Dataset entries:

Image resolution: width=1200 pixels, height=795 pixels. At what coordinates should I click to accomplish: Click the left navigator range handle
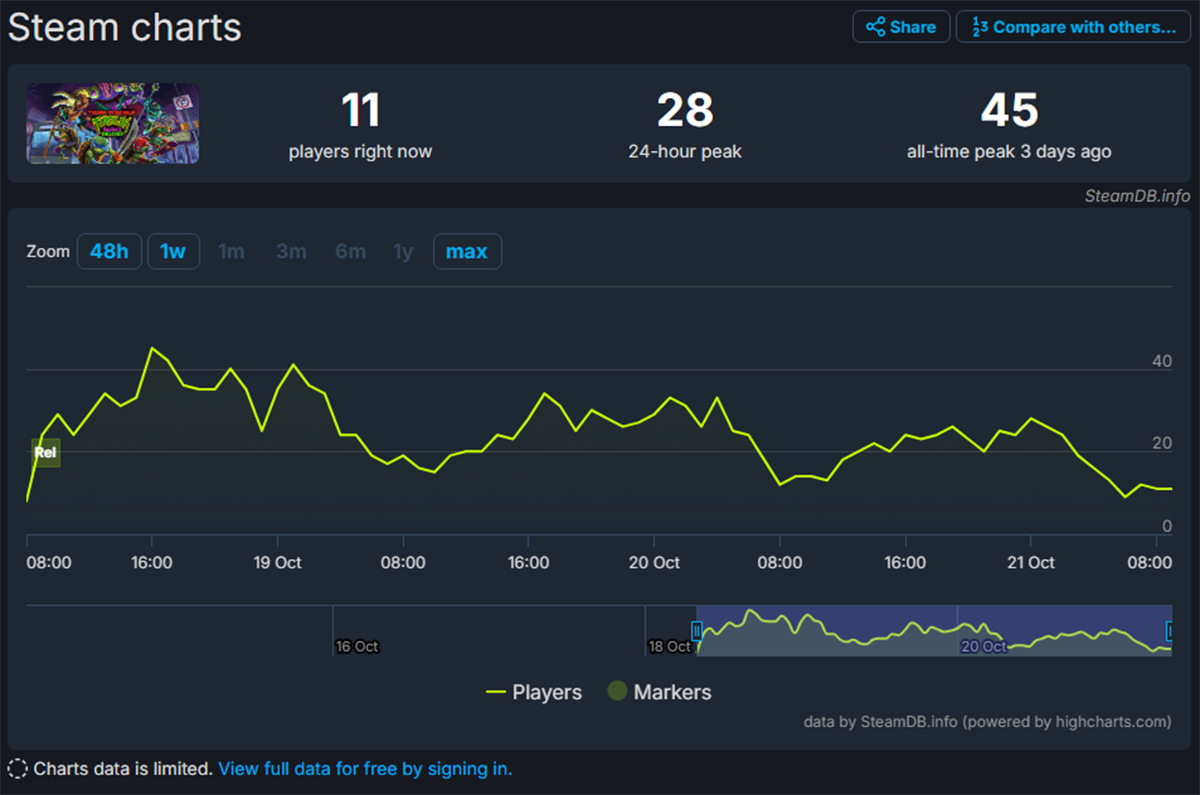[x=697, y=631]
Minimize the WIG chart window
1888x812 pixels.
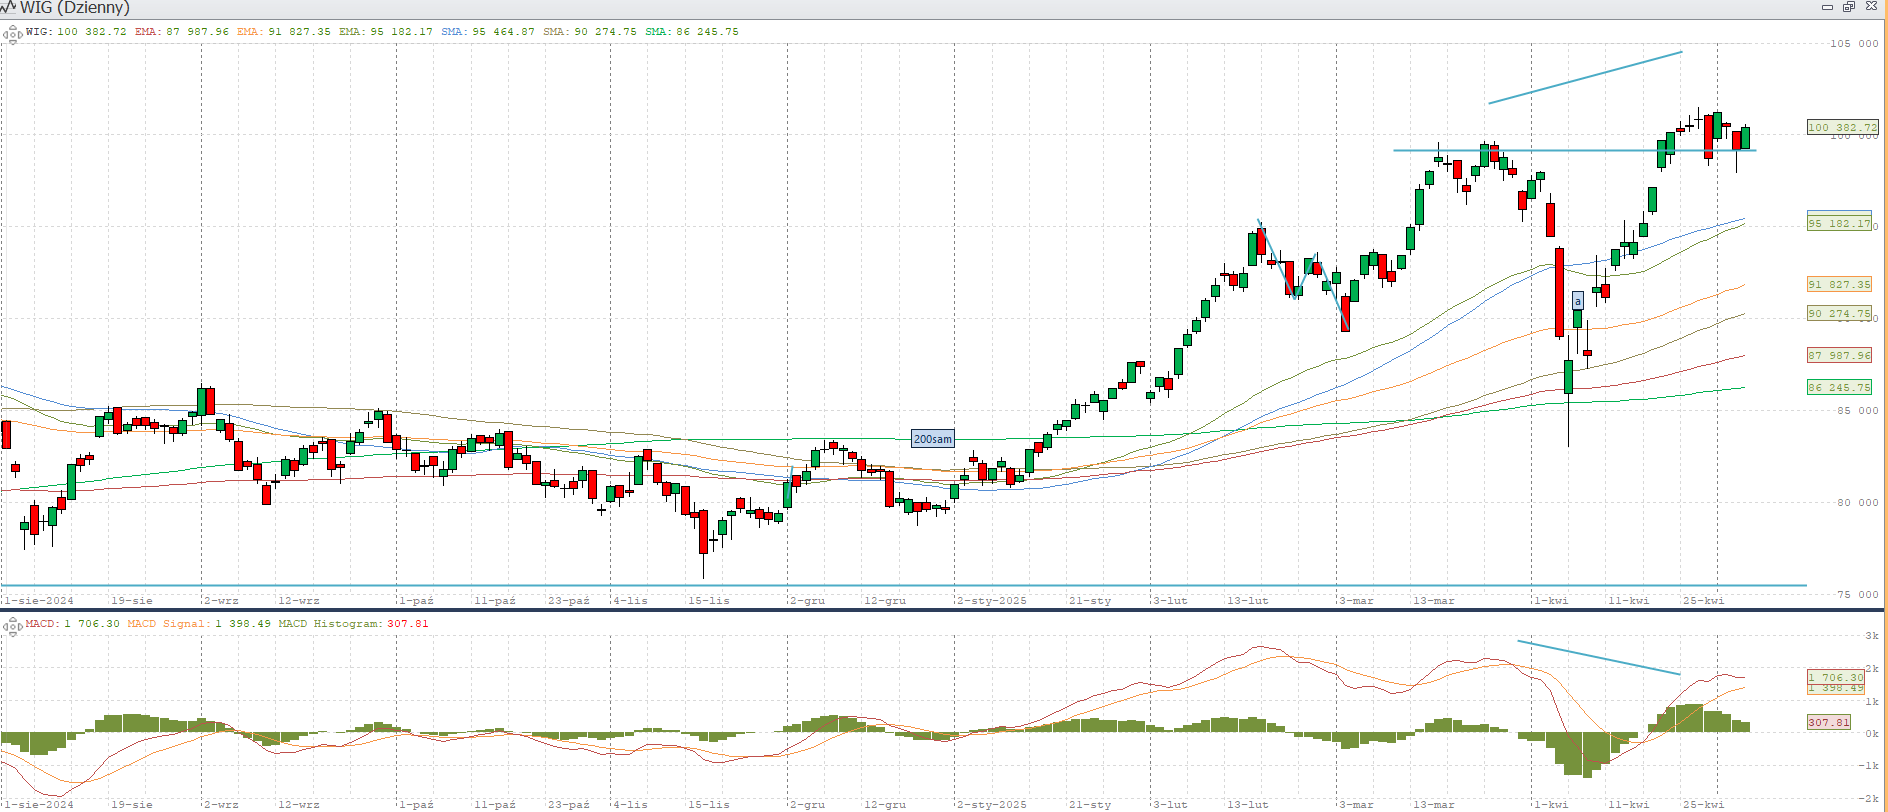pos(1827,7)
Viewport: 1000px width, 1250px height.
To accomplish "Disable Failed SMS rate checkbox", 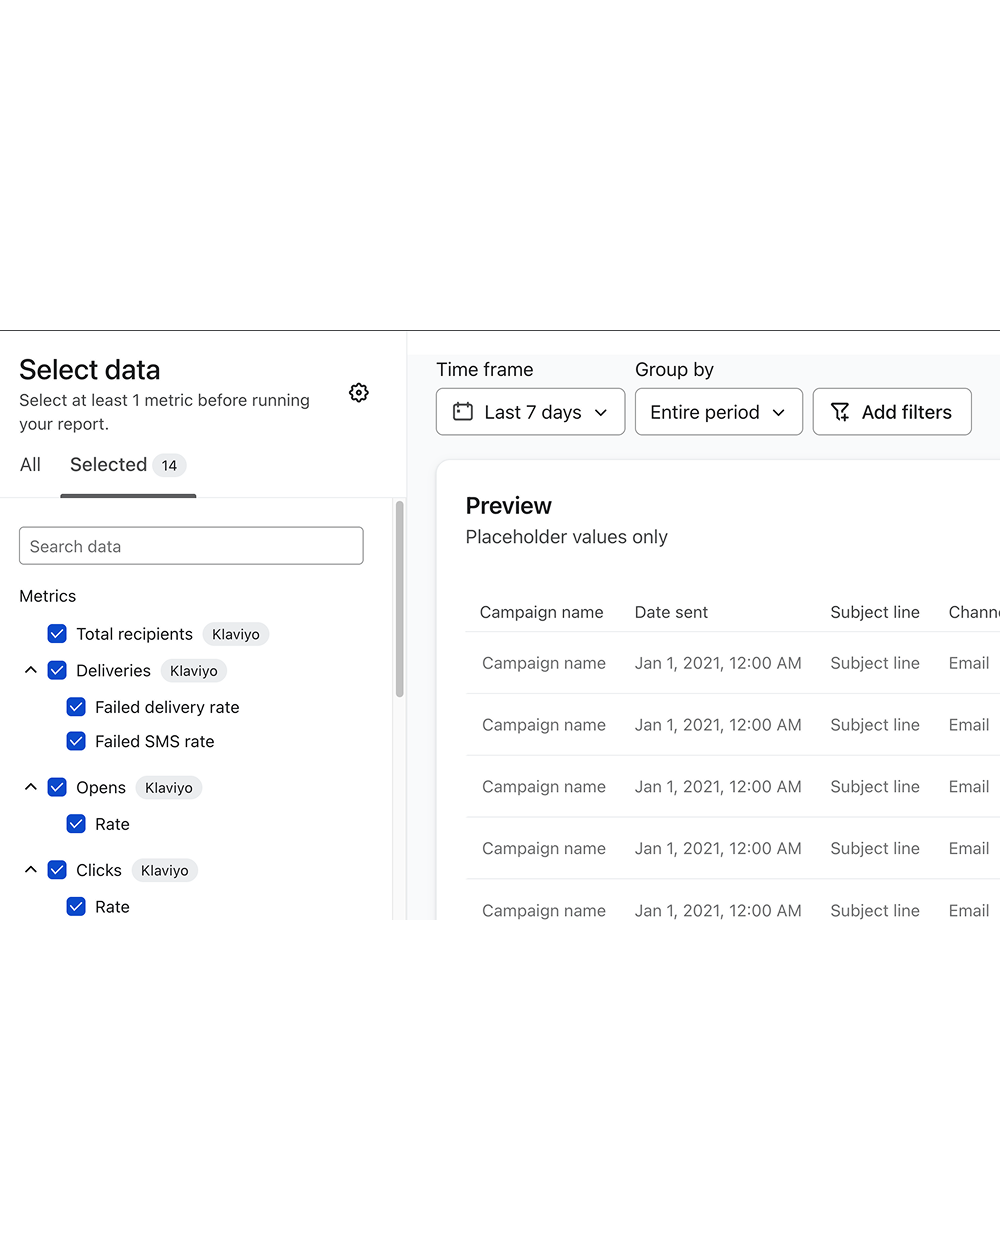I will 76,741.
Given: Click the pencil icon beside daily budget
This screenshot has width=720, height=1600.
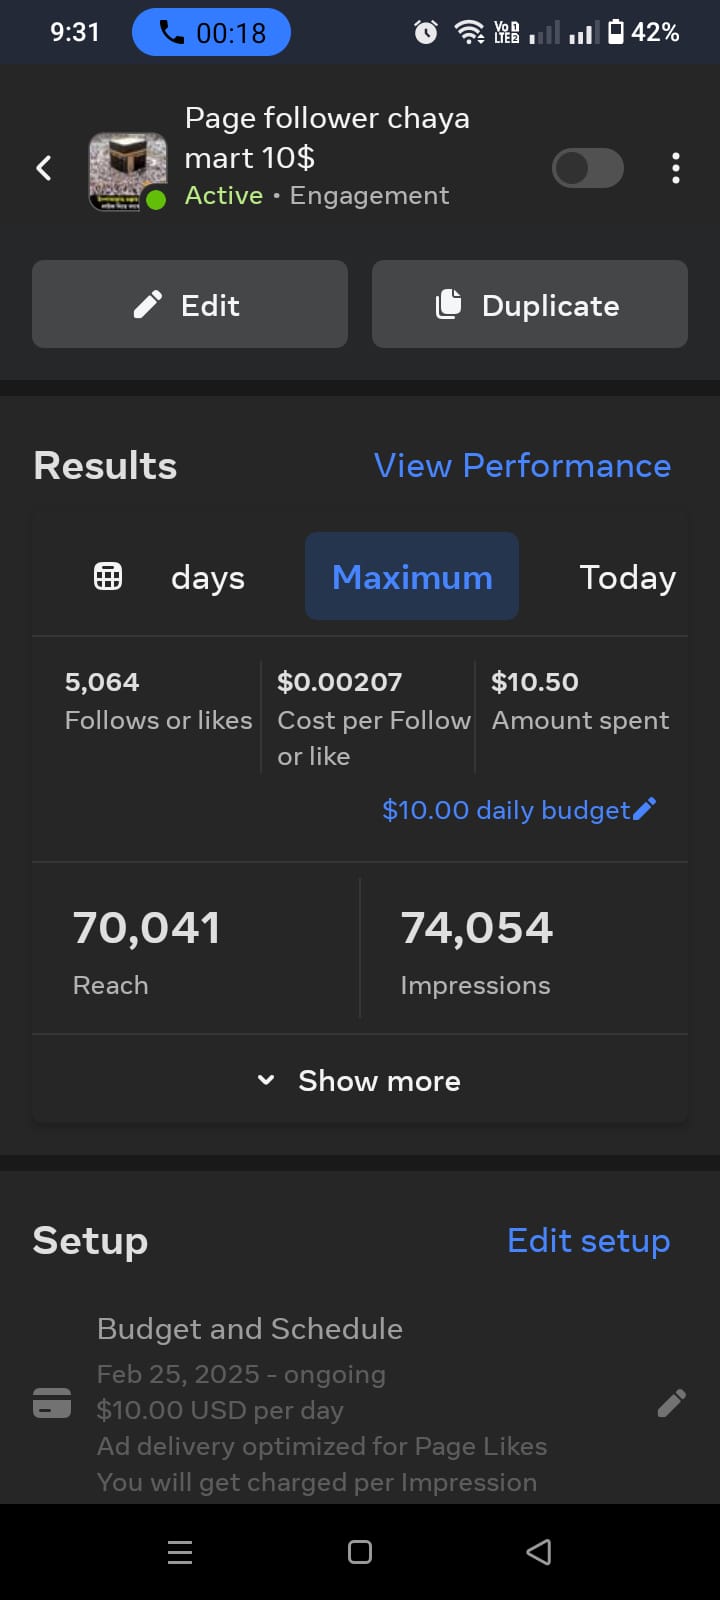Looking at the screenshot, I should coord(645,808).
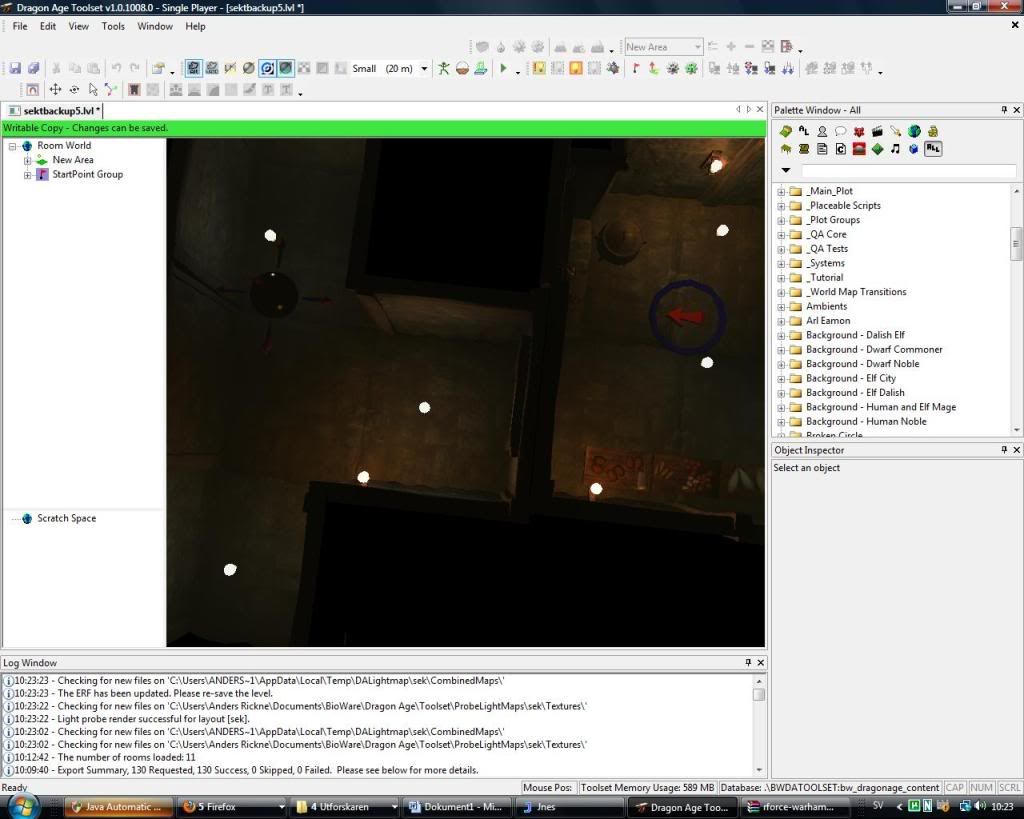Click the mouse pointer select tool
1024x819 pixels.
93,90
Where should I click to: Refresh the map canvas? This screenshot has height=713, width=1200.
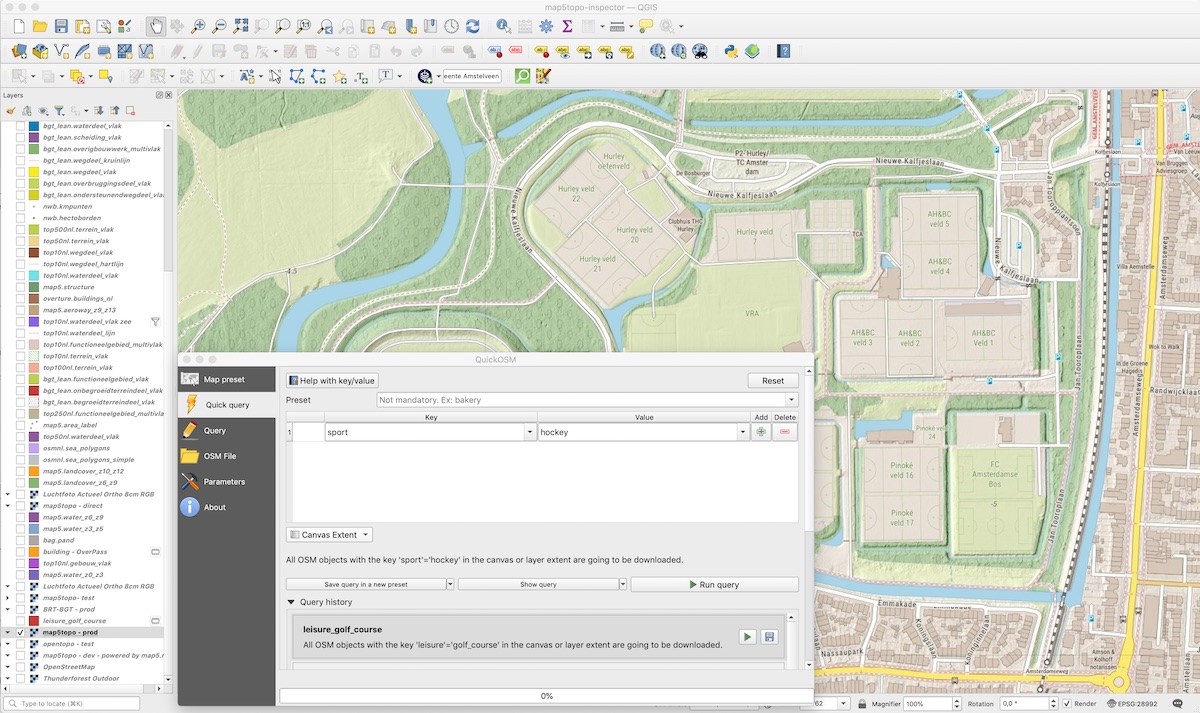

**PROBLEM STATEMENT:** Give back, word for word, the lines from the line that contains "Given: Click the" through the last line of the records, with no pictures and nothing else.

**RESULT FOR THIS EXERCISE:**
Given: Click the pencil icon beside daily budget
This screenshot has width=720, height=1600.
Looking at the screenshot, I should coord(645,808).
Click the mouse pointer select tool
1024x819 pixels.
93,90
Where should I click to: Refresh the map canvas? This screenshot has height=713, width=1200.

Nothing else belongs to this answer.